■ Given problem 1 ■
Reproduce the section of the Whittemore Gang article from "The gang committed" to "he was carrying." word for word.
■ Given problem 2 ■
Using the Whittemore Gang article, decide whether each statement agrees with it, answering yes or no and quoting the deciding words: (a) The gang's first armed robbery took place four days after Richard Whittemore escaped from prison. (b) The Levy Jewelry Company robbery happened in New York City. (c) Richard Whittemore escaped from the Maryland state penitentiary on April 11, 1924.

Whittemore Gang
- Founded: April 11, 1924
- Founded by: Richard Reese Whittemore
- Founding location: Baltimore, Maryland
- Years active: 1924-1926
- Territory: Mid-Atlantic and Eastern United States
- Membership (est.): 9
- Criminal activities: Armed robbery

= Whittemore Gang =

The Whittemore Gang (April 11, 1924 – March 19, 1926) was a group of bank robbers active in the Mid-Atlantic and Eastern United States during the mid-1920s. Led by Richard Reese Whittemore (September 8, 1901 - August 13, 1926), the gang, including his wife Margaret (March 2, 1903 - April 13, 1993), went on a year-long crime spree committing payroll, bank and jewelry robberies in Maryland and New York before their capture in 1926.

==History==
===Early years in Maryland===
Richard Whittemore, a longtime career criminal, escaped from the Maryland state penitentiary on February 20, 1925, after killing prison guard Robert Holtman. He reunited with his wife Margaret Whittemore, known as Tiger Lil and the Tiger Girl, and began recruiting a team of stick up artists and hold up men such as Bernard Mortillaro, Pasquale Chicarelli, Joseph Ross, Morris "Shuffles" Goldberg, Leopold Gilden, Anthony Paladino and brothers Jake and Leon Kraemer. Whittemore and his gang would then commit a series of bank robberies in two states during a 12-month period.

The gang committed its first armed robbery, only four days after Whittemore's prison escape, when they ambushed a Western Maryland Dairy payroll shipment in Baltimore. The driver and a guard were shot during the robbery and the gang escaped with $16,034 in cash. Three weeks later, the gang robbed Baltimore bank messenger J. Wahl Holtzman of $8,792 in broad daylight, beating him unconscious and then stealing the money he was carrying.

===Arrival in New York===
These robberies soon attracted the attention of authorities and Whittemore decided to move the gang to New York City where they could start again. On April 5, 1925, they robbed the Metro Sacks jewelry store on West 125 Street taking an estimated $16,000 in cash and precious stones. On May 9, the gang held up Manhattan jeweler Jacques Ross on Grand Street and took $25,000 in diamonds from him. A month later, they also hit Buffalo when, on June 1, they raided the Levy Jewelry Company and stole $50,000 worth of jewelry.

■ Data listing ■
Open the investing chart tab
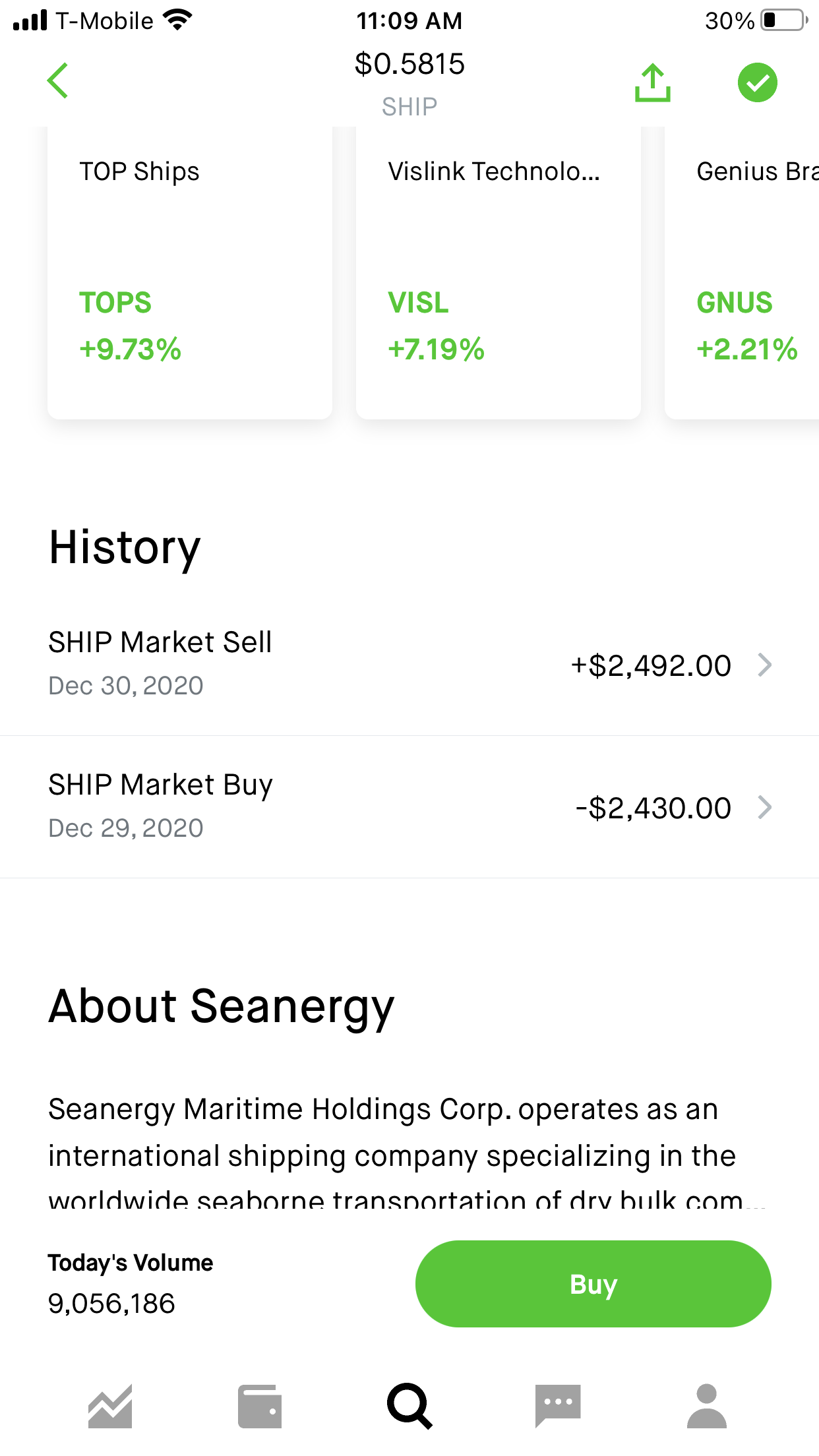Viewport: 819px width, 1456px height. click(x=110, y=1406)
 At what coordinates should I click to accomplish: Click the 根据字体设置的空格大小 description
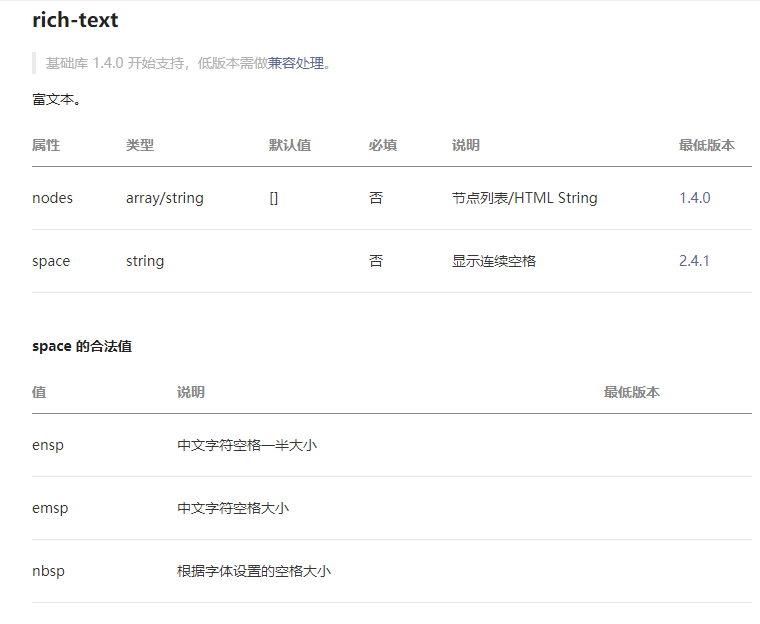(254, 571)
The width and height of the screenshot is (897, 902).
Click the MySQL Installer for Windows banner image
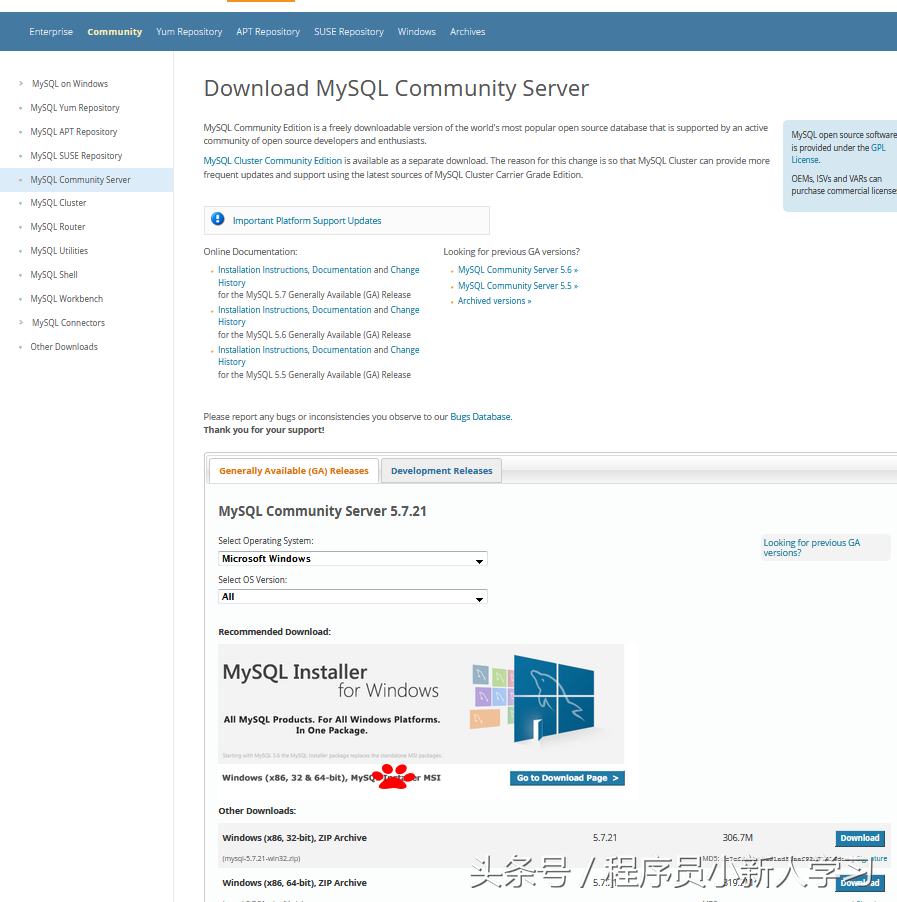tap(420, 700)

■ Task answer 1 ■
The gang committed its first armed robbery, only four days after Whittemore's prison escape, when they ambushed a Western Maryland Dairy payroll shipment in Baltimore. The driver and a guard were shot during the robbery and the gang escaped with $16,034 in cash. Three weeks later, the gang robbed Baltimore bank messenger J. Wahl Holtzman of $8,792 in broad daylight, beating him unconscious and then stealing the money he was carrying.

■ Task answer 2 ■
(a) Yes: "The gang committed its first armed robbery, only four days after Whittemore's prison escape"
(b) No: "they also hit Buffalo when, on June 1, they raided the Levy Jewelry Company"
(c) No: "escaped from the Maryland state penitentiary on February 20, 1925"